Rick
this certainly solves the problem from an xml point of view in an elegant
way - but Im not sure it deals with Rebecca's underlying issue (which if Im
interpeting it correctly) is asking whether or not MODS should allow both 2
and 3 letter codes or somehow try to mandate something more restrictive (and
thus more interoperable) - if it is decided that both the 2 and 3 letter
codes need to be there it would be nice to be able to have the distinction
clearly defined in the xml
Mark H Needleman
Sirsi Corporation
Product Manager - Standards
1276 North Warson Road
P.O. Box 8495
St Louis, MO 63132-1806
USA
Phone: 800 325-0888 (US/Canada)
314 432-1100 x318
Fax: 314 993-8927
Email: [log in to unmask]
---------- Forwarded message ----------
Date: Wed, 11 Dec 2002 09:34:40 -0800
From: Rick Beaubien <[log in to unmask]>
Reply-To: Metadata Object Description Schema List <[log in to unmask]>
To: [log in to unmask]
Subject: Re: [MODS] language: comments please
Given that the MODS language element supports both ISO 639-2 and RFC3066, I
feel that any provision for language attributes should as well, just for
the sake of consistency. However, to make the authority explicit and to
avoid having two parallel language attributes to contain the language
value, you might want to consider defining a language attribute group that
included both a LANG and LANGTYPE attributes along the lines of the
following:
<xsd:attributeGroup name="LANGUAGE">
<xsd:attribute name="LANG" type="xsd:string"
use="optional"/>
<xsd:attribute name="LANGTYPE" use="optional">
<xsd:simpleType>
<xsd:restriction base="xsd:string">
<xsd:enumeration value="RFC3066"/>
<xsd:enumeration
value="ISO639-2b"/>
</xsd:restriction>
</xsd:simpleType>
</xsd:attribute>
</xsd:attributeGroup>
Such handling would, I think, be most consistent with the current language
element.
Rick Beaubien
At 11:30 AM 12/11/2002 -0500, you wrote:
>There was much discussion on the list about being able to designate
>language, script and transliteration for MODS elements, not just at the
>record level. As we are incorporating these changes, I find that language
>is a difficult one for various reasons and would like opinions.
>
>The MARC language codes have been used in library cataloging since 1968.

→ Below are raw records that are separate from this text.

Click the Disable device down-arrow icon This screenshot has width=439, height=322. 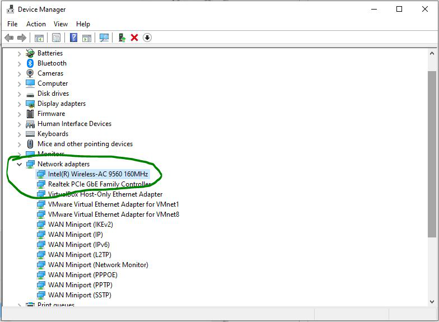(147, 38)
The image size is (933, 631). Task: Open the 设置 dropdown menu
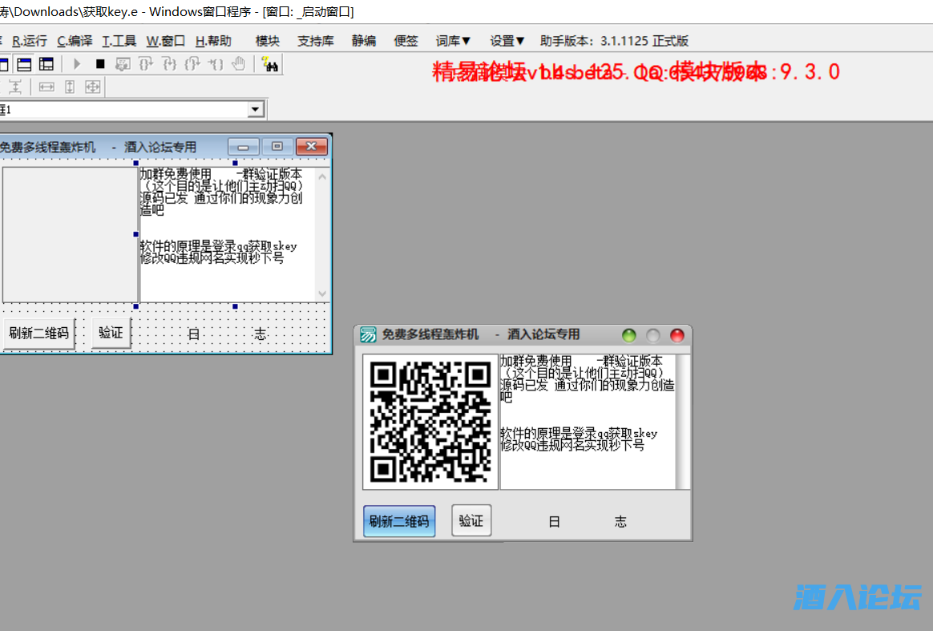[503, 40]
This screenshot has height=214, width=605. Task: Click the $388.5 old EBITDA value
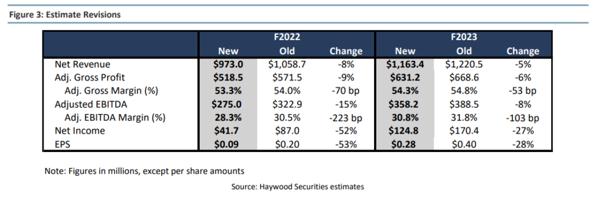tap(464, 104)
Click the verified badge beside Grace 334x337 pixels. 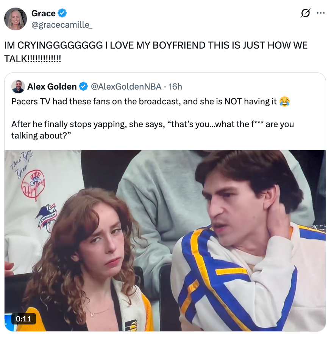[x=62, y=13]
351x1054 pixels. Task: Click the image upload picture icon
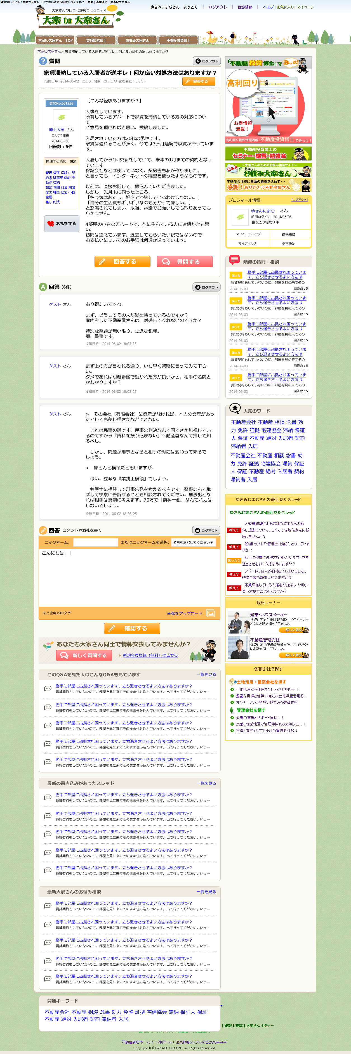[x=210, y=613]
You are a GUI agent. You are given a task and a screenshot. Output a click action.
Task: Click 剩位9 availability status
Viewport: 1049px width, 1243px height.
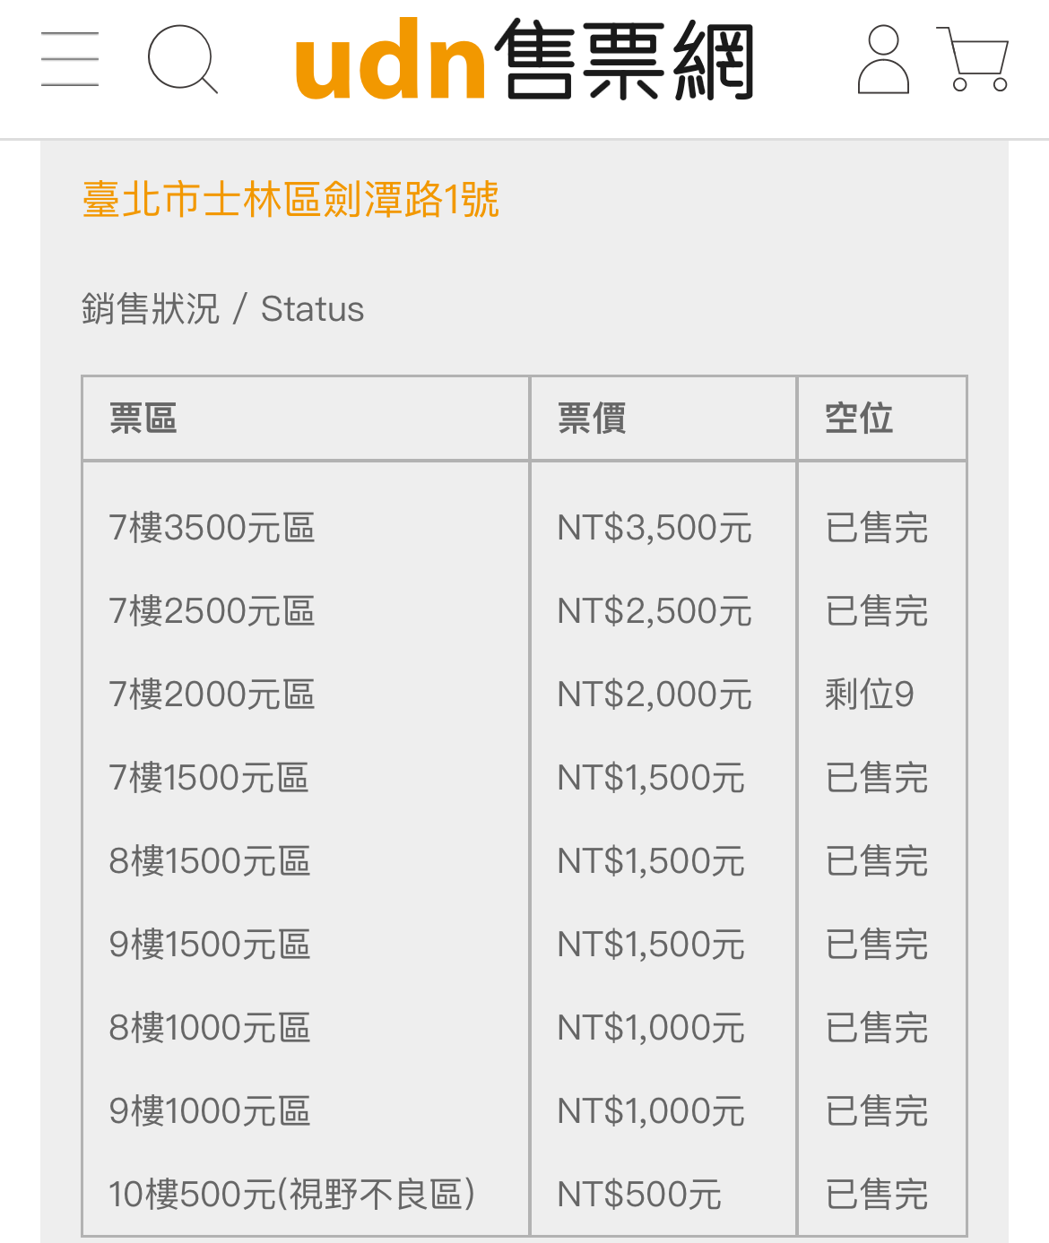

>The 3-character (bibliographic) language code based on MARC language codes
>became part 2 of ISO 639 in 1998. This is an official ISO standard.
>
>We all know that the Internet world has specified use of the ISO
>2-character code. RFC 1766 specified this but was revised recently as
>RFC3066 to incorporate use of the 3-character code where a 2-character one
>does not exist. (ISO 639-1, the 2-character code list, only has some 170+
>languages defined while ISO 639-2 has 450+ languages, so the latter is a
>much more granular list.) xml:lang references RFC3066 (in an erratum), so
>that means that you could see 2 or 3 character codes using the spec.
>
>All of the 2-character codes in ISO 639-1 have equivalent 3-character
>codes, and these are to be considered synonyms. (If you want more
>information about the relationship between these lists see:)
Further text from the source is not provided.